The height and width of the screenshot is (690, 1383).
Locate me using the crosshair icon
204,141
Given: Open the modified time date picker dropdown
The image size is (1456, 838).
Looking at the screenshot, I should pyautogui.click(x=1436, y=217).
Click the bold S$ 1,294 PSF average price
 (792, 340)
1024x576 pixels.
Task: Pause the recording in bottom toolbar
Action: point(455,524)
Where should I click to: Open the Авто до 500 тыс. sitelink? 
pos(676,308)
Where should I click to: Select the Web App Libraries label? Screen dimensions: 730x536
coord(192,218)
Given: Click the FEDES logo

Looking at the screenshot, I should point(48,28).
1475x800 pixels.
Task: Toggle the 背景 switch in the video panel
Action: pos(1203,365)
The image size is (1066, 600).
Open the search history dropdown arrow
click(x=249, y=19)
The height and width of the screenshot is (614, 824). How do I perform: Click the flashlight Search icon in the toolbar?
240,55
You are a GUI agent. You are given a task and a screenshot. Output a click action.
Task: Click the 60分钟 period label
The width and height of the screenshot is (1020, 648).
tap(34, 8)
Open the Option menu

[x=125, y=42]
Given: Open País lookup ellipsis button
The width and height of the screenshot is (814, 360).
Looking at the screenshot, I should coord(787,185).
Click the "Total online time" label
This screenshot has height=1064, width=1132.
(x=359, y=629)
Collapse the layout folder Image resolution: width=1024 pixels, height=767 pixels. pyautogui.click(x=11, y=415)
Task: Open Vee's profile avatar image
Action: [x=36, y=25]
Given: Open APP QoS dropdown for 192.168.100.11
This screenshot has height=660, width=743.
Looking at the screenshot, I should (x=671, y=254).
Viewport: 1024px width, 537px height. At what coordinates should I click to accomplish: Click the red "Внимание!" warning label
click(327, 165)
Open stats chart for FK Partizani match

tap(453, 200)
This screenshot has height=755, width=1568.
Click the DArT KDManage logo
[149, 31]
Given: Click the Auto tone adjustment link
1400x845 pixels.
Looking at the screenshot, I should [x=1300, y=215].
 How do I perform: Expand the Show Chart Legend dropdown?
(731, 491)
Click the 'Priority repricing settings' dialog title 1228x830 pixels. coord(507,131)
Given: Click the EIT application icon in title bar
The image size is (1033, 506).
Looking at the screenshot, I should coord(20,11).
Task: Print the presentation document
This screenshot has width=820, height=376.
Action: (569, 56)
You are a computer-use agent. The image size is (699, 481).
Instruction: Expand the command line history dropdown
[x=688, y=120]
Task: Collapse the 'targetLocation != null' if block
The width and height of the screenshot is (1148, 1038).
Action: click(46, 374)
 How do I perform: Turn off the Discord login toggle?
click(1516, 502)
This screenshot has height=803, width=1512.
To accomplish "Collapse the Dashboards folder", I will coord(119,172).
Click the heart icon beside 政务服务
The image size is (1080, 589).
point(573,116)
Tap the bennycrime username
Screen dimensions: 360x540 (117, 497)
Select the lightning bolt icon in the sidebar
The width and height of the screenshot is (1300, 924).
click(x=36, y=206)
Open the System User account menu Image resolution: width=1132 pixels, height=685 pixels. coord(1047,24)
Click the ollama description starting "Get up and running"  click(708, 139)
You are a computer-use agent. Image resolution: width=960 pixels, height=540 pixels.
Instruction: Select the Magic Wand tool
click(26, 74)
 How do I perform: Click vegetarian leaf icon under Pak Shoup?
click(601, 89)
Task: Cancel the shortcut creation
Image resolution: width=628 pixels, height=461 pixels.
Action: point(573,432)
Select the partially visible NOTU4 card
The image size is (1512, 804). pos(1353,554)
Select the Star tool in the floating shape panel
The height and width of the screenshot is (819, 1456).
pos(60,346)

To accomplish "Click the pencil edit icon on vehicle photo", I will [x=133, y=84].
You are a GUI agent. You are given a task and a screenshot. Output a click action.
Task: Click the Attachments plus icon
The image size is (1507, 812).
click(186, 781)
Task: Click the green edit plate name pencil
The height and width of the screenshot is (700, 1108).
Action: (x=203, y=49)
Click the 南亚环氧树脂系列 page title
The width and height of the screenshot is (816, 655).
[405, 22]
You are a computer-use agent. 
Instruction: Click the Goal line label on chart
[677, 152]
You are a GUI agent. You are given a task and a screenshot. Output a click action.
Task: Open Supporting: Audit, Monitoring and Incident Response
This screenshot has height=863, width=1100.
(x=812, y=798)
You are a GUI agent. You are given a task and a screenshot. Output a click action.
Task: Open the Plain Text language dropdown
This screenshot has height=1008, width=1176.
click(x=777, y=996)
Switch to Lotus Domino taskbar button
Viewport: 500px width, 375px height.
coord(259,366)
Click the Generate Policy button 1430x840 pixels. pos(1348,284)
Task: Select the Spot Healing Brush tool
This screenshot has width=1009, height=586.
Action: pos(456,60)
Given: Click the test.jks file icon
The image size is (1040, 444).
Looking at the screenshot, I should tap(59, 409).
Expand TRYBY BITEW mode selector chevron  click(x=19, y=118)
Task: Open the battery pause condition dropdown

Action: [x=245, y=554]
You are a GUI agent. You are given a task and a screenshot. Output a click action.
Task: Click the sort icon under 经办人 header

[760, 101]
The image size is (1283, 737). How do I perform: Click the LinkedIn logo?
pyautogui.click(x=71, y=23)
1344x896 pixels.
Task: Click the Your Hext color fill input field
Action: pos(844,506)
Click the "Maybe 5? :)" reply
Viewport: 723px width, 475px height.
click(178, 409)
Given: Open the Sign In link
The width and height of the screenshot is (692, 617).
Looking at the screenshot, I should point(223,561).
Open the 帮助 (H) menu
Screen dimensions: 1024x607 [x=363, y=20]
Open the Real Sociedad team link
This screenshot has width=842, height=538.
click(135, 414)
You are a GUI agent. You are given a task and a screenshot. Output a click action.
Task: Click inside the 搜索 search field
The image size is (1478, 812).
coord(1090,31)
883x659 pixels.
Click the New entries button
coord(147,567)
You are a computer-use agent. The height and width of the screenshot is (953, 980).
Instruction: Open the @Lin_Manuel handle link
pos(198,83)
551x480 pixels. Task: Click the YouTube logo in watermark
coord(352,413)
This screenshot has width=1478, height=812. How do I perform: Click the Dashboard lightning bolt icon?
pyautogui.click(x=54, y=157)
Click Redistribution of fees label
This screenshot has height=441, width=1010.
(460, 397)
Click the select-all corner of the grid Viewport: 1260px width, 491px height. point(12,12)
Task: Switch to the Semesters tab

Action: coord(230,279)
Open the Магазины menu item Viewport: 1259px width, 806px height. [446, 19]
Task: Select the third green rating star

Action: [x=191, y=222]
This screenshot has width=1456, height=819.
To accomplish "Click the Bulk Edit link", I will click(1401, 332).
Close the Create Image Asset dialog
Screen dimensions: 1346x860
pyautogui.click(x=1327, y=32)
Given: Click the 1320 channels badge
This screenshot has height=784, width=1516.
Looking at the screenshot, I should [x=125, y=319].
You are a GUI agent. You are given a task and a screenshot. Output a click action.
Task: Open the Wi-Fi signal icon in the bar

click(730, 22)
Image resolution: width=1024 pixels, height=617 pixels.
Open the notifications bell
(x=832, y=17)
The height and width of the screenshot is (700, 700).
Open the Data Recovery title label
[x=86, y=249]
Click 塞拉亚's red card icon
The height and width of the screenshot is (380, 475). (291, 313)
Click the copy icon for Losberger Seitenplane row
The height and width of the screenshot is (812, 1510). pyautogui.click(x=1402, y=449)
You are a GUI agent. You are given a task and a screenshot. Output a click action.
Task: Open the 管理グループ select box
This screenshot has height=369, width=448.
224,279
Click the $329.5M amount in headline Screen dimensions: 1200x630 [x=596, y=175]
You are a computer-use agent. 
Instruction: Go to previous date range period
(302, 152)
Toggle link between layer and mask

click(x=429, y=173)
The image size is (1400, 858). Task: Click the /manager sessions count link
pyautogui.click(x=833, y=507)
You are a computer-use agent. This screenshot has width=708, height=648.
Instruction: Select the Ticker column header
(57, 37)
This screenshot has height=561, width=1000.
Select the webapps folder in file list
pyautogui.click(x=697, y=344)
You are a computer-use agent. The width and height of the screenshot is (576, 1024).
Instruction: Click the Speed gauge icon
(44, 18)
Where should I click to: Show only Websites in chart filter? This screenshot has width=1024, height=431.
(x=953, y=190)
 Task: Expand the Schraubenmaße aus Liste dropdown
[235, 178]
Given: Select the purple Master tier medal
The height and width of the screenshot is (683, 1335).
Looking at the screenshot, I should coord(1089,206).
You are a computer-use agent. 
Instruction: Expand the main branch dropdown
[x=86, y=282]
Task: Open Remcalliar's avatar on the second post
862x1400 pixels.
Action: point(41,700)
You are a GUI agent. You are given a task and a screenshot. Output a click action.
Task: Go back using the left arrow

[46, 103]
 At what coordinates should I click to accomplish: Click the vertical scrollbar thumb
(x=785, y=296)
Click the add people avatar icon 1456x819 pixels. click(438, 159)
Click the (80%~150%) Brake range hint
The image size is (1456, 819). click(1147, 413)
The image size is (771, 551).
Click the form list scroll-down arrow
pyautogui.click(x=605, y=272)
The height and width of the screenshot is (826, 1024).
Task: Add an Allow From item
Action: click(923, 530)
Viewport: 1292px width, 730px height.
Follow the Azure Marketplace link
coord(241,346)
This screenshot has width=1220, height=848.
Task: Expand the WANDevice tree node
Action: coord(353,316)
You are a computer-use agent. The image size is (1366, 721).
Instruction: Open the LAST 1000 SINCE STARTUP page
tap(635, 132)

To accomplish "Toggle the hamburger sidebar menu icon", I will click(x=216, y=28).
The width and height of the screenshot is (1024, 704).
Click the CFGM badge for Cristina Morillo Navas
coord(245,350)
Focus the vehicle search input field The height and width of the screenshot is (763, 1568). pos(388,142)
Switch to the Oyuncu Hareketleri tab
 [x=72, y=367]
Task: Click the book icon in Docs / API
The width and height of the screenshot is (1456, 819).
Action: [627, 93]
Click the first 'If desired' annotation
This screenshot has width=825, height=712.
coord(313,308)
********
- _SHORT EXERCISE_:
Format the material from its first line through the line containing "should pyautogui.click(x=1436, y=217)." as a numbered list, leaving out any blank lines.

- _THE OUTPUT_:
1. The height and width of the screenshot is (690, 1383).
2. Locate me using the crosshair icon
3. 204,141
4. Given: Open the modified time date picker dropdown
5. The image size is (1456, 838).
6. Looking at the screenshot, I should pyautogui.click(x=1436, y=217).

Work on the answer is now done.